Debate Magazine

The Opposite of a Crush

Posted on the 12 April 2011 by Juliez

hateOnce, for an Introductory Sociology course, I gave a lecture about social oppression. It was fairly abstract. I didn’t talk about any specific kind of social oppression, like gender oppression or racial oppression or sexual oppression. I just talked about oppression, like what it is and how it works and what it feels like or rather what the philosopher Marilyn Frye says it is and how it works and what it feels like.

Using her classic metaphor I paraphrased that oppression was like, as Frye describes it, the “wires of a birdcage,” as she writes:

Cages … Consider a birdcage … If you look very closely at just one wire in the cage, you cannot see the other wires … If your conception of what is before you is determined by this myopic focus, you could look at that one wire, up and down the length of it, and be unable to see why a bird would not just fly around the wire any time it wanted to go somewhere … Furthermore, even if, one day at a time, you myopically inspected each wire, you still could not see why a bird would gave trouble going past the wires to get anywhere …”

There is no physical property of any one wire, nothing that the closest scrutiny could discover, that will reveal how a bird could be inhibited or harmed by it except in the most accidental way … It is only when you step back, stop looking at the wires one by one, microscopically, and take a macroscopic view of the whole cage, that you can see why the bird does not go anywhere; and then you will see it in a moment … It will require no great subtlety of mental powers … It is perfectly obvious that the bird is surrounded by a network of systematically related barriers, no one of which would be the least hindrance to its flight, but which, by their relations to each other, are as confining as the solid walls of a dungeon” … And on and on and on. You get the idea. Like I said, the lecture was abstract.”

Following the lecture two of the students taking my course left me a note, which wasn’t very abstract at all. It read, “You’re sexually desirable, but a dyke for sure, too bad you’re a lesbian, what a waste” using very coarse and ugly expletives for the “sexually desirable,” “dyke,” and “lesbian” parts. Then underneath it read: “She is as gay as they come – carpet-muncher! seriously!” Part of the note is posted above.

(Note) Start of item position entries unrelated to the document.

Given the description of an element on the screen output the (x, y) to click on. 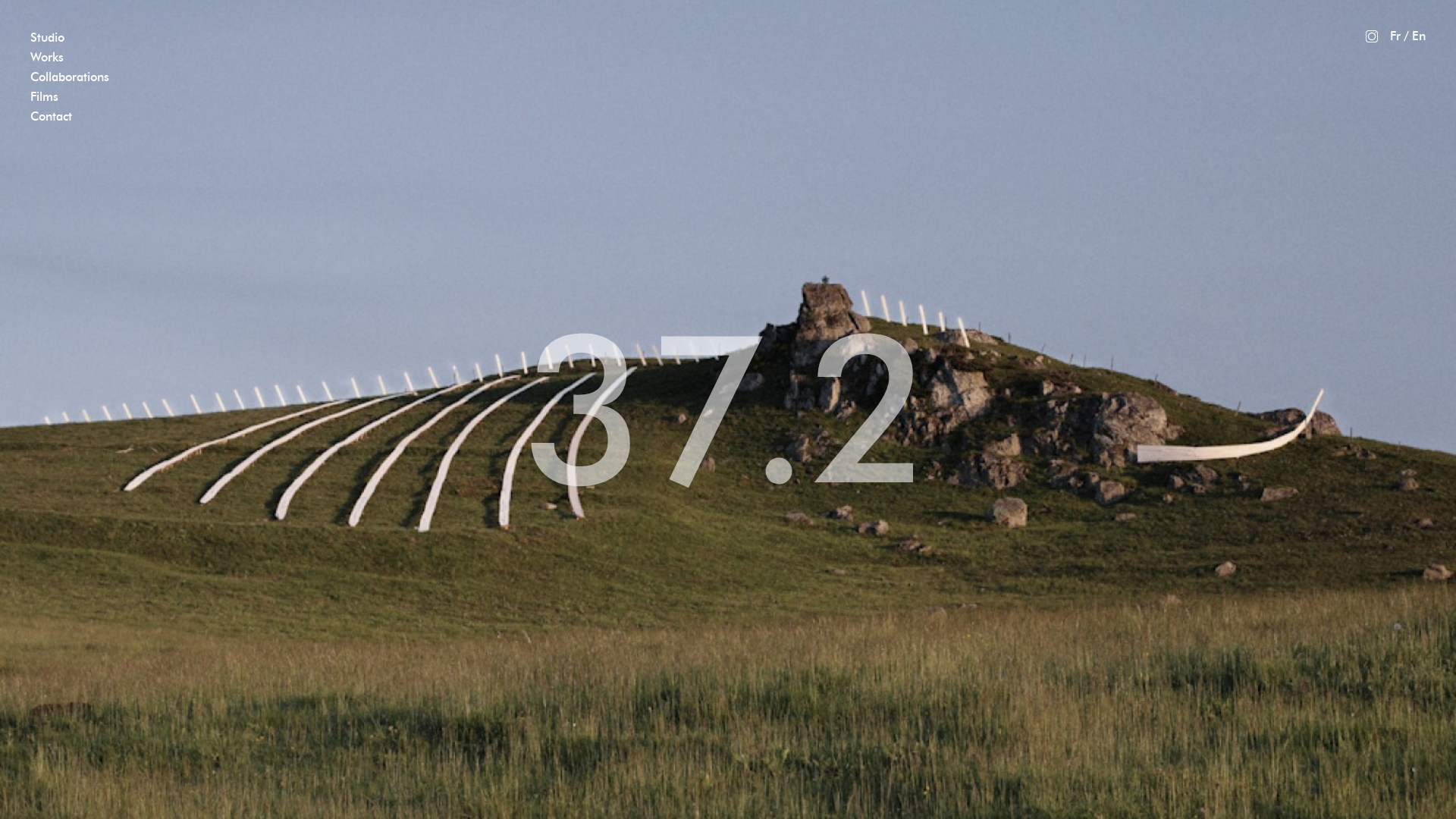
Works Element type: text (46, 57)
Fr Element type: text (1395, 36)
Contact Element type: text (51, 116)
Collaborations Element type: text (69, 77)
En Element type: text (1418, 36)
Films Element type: text (44, 97)
Studio Element type: text (47, 37)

The first thing I thought when I read the note was that in all my years of studying feminist and queer popular culture I had never heard the word “carpet muncher” before. The second thing I thought was “Oh my god, some student in my class today thinks I’m sexually desirable, how can that be, I didn’t even look that good today.” Then, after these two initial thoughts, I gathered my books, walked down to my office, locked the door behind me and cried.

This wasn’t the first time someone called me lesbian. Once, in Grade Seven, three of my closest girlhood friends took it upon themselves to tell me I was “gay,” which at the time I found really confusing, since I thought you had to be a young, cute man to be gay, like Jack Tripper, the young, cute man who pretended to be gay so he could live platonically with two girls on the sit-com Three’s Company. But it was the first time someone called me a lesbian where I couldn’t see where the words were coming from, where I couldn’t see their face. It was the anonymity of their hate that saddened and, in that moment that it happened, scared me, that made me feel the exact opposite of that slightly self-conscious feeling you might get upon learning that someone secretly loves you, that someone might secretly care.

That’s what a hate crime feels like when it happens to you: Like the opposite of knowing that someone has secretly made you the object of a crush. Which is why, I guess, its so important to name the places where hate comes from. To mark it and give it a name. Then we can start to figure out the dynamics of our own self-hatred and sorrow and fear, which, hopefully might lead to a better understanding of our self.

The sadness and fear didn’t last long, however, at least not in my memory. Since if there’s one thing I learned from Marilyn Frye (and from not caring that April Hamilton and Nan Crawford and Tracey Gilmore, those three girlhood friends of mine, said that I was queer), its that social oppression, as debilitating and burdensome as it may be, can also be defied. So when people inevitably ask me after I tell this story, “did you ever figure out who the students were who wrote you that note, did you ever figure out their name” or sometimes even more boldly, “well, is it true what that note said, are you a carpet muncher, are you queer?” I answer them exactly the same way I did when I posed those same very questions to my unidentified haters, who sat hidden in the crowd of students who made up my Introductory Sociology class that year: The answer — to one of those questions — – Is yes.